>>>>>

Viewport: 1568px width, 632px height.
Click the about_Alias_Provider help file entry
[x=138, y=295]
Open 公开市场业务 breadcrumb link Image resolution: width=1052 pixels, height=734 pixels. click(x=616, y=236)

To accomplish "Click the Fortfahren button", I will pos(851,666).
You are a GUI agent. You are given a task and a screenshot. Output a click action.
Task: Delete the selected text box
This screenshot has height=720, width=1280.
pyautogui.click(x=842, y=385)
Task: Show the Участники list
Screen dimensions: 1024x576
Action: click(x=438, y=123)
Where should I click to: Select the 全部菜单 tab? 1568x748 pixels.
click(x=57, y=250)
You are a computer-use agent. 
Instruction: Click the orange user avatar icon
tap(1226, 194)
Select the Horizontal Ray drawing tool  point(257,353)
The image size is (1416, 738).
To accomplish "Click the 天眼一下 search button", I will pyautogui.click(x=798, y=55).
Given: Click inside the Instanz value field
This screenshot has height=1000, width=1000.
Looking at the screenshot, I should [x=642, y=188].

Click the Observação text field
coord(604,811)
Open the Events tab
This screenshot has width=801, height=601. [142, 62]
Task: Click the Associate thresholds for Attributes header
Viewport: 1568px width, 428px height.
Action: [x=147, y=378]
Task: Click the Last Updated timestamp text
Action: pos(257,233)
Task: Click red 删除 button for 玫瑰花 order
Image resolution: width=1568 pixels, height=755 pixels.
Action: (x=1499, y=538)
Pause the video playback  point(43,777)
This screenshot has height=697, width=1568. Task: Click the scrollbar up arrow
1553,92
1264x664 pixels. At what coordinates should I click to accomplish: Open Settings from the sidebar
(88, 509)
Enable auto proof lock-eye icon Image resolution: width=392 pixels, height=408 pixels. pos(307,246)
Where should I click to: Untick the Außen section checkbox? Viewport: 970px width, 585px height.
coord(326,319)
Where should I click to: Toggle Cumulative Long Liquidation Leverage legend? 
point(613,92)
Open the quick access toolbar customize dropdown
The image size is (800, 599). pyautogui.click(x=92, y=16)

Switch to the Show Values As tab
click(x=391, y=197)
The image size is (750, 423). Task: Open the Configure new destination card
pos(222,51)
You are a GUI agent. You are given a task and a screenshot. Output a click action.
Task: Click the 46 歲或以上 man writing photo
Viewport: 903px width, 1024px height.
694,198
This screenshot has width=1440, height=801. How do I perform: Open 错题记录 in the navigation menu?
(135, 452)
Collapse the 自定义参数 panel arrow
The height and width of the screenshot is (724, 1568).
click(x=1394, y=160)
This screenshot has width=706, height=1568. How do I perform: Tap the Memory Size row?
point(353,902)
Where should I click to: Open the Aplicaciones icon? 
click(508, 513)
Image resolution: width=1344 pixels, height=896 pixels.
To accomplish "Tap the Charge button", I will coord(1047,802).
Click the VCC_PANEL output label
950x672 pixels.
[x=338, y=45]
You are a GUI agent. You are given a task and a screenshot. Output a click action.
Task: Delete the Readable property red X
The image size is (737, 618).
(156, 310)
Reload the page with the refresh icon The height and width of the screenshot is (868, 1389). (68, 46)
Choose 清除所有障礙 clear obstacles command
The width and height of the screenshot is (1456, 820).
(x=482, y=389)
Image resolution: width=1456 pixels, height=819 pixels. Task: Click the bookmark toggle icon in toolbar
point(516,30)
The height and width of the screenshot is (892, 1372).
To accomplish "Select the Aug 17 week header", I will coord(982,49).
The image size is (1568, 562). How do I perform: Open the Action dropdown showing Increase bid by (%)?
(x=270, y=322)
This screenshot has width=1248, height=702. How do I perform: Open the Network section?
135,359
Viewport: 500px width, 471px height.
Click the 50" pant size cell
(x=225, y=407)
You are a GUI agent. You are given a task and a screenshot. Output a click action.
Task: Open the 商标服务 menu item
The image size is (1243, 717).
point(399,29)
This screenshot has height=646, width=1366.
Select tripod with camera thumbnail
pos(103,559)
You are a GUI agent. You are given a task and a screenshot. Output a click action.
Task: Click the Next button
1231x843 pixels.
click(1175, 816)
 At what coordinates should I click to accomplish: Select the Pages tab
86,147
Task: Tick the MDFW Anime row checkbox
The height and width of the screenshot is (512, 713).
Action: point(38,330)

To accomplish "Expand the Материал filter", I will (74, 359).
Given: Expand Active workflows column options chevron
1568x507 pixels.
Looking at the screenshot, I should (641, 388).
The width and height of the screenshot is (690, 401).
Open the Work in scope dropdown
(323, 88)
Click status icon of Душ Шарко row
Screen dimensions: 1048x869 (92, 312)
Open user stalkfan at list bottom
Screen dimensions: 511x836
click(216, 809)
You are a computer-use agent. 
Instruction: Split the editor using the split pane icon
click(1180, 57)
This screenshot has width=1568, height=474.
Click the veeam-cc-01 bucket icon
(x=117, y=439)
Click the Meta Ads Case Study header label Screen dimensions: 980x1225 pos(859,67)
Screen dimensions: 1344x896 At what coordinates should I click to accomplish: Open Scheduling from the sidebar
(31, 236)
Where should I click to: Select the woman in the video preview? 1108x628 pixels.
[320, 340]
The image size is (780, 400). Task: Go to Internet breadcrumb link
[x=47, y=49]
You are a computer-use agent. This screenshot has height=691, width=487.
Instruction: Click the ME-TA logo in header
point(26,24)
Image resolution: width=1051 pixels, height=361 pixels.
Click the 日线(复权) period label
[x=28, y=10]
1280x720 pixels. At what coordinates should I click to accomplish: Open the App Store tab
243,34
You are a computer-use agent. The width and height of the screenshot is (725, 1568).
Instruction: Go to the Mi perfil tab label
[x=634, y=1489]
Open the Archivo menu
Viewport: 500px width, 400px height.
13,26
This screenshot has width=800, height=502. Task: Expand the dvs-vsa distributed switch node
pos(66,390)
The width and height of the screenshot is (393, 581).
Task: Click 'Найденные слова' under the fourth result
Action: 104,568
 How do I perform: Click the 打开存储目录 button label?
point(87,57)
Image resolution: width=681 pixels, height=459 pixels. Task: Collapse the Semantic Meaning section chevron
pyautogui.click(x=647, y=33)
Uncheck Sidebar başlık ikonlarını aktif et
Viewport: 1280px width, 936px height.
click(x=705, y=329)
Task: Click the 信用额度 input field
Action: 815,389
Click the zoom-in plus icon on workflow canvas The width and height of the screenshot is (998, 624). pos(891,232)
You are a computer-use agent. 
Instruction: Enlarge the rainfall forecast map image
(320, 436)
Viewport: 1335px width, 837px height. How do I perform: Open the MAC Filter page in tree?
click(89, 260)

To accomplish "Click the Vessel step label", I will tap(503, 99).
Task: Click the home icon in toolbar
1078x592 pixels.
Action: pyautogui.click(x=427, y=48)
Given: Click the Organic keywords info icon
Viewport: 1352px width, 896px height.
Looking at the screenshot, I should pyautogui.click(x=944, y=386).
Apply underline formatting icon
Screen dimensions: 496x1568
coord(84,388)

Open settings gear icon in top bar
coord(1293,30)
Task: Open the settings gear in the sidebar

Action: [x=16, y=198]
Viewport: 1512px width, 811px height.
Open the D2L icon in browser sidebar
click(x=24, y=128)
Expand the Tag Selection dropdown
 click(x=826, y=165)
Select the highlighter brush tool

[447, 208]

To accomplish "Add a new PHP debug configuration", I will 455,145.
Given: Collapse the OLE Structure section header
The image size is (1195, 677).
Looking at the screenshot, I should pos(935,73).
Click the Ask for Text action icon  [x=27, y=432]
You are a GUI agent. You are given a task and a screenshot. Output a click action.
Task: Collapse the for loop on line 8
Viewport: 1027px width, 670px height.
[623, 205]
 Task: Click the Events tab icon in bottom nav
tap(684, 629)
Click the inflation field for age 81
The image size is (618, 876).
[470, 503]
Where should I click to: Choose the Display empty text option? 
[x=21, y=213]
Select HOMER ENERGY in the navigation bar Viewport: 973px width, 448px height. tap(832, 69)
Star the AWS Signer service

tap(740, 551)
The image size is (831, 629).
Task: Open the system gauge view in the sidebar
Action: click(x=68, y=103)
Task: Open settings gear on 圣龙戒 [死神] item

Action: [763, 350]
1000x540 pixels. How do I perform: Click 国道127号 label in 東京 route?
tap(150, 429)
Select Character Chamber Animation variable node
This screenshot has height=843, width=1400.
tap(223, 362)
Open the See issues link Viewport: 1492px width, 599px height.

<<<<<

■ **Description of the task**: Reproduce the records word for word, starting at the line that contains "Choose 清除所有障礙 clear obstacles command" and ending at the line that contains "[x=47, y=49]".

■ **Full response**:
Choose 清除所有障礙 clear obstacles command
The width and height of the screenshot is (1456, 820).
(x=482, y=389)
Image resolution: width=1456 pixels, height=819 pixels. Task: Click the bookmark toggle icon in toolbar
point(516,30)
The height and width of the screenshot is (892, 1372).
To accomplish "Select the Aug 17 week header", I will coord(982,49).
The image size is (1568, 562). How do I perform: Open the Action dropdown showing Increase bid by (%)?
(x=270, y=322)
This screenshot has width=1248, height=702. How do I perform: Open the Network section?
135,359
Viewport: 500px width, 471px height.
Click the 50" pant size cell
(x=225, y=407)
You are a GUI agent. You are given a task and a screenshot. Output a click action.
Task: Open the 商标服务 menu item
The image size is (1243, 717).
point(399,29)
This screenshot has height=646, width=1366.
Select tripod with camera thumbnail
pos(103,559)
You are a GUI agent. You are given a task and a screenshot. Output a click action.
Task: Click the Next button
1231x843 pixels.
click(1175, 816)
 At what coordinates should I click to accomplish: Select the Pages tab
86,147
Task: Tick the MDFW Anime row checkbox
The height and width of the screenshot is (512, 713).
Action: point(38,330)

To accomplish "Expand the Материал filter", I will (74, 359).
Given: Expand Active workflows column options chevron
1568x507 pixels.
Looking at the screenshot, I should (641, 388).
The width and height of the screenshot is (690, 401).
Open the Work in scope dropdown
(323, 88)
Click status icon of Душ Шарко row
Screen dimensions: 1048x869 (92, 312)
Open user stalkfan at list bottom
Screen dimensions: 511x836
click(216, 809)
You are a computer-use agent. 
Instruction: Split the editor using the split pane icon
click(1180, 57)
This screenshot has width=1568, height=474.
Click the veeam-cc-01 bucket icon
(x=117, y=439)
Click the Meta Ads Case Study header label Screen dimensions: 980x1225 pos(859,67)
Screen dimensions: 1344x896 At what coordinates should I click to accomplish: Open Scheduling from the sidebar
(31, 236)
Where should I click to: Select the woman in the video preview? 1108x628 pixels.
[320, 340]
The image size is (780, 400). Task: Go to Internet breadcrumb link
[x=47, y=49]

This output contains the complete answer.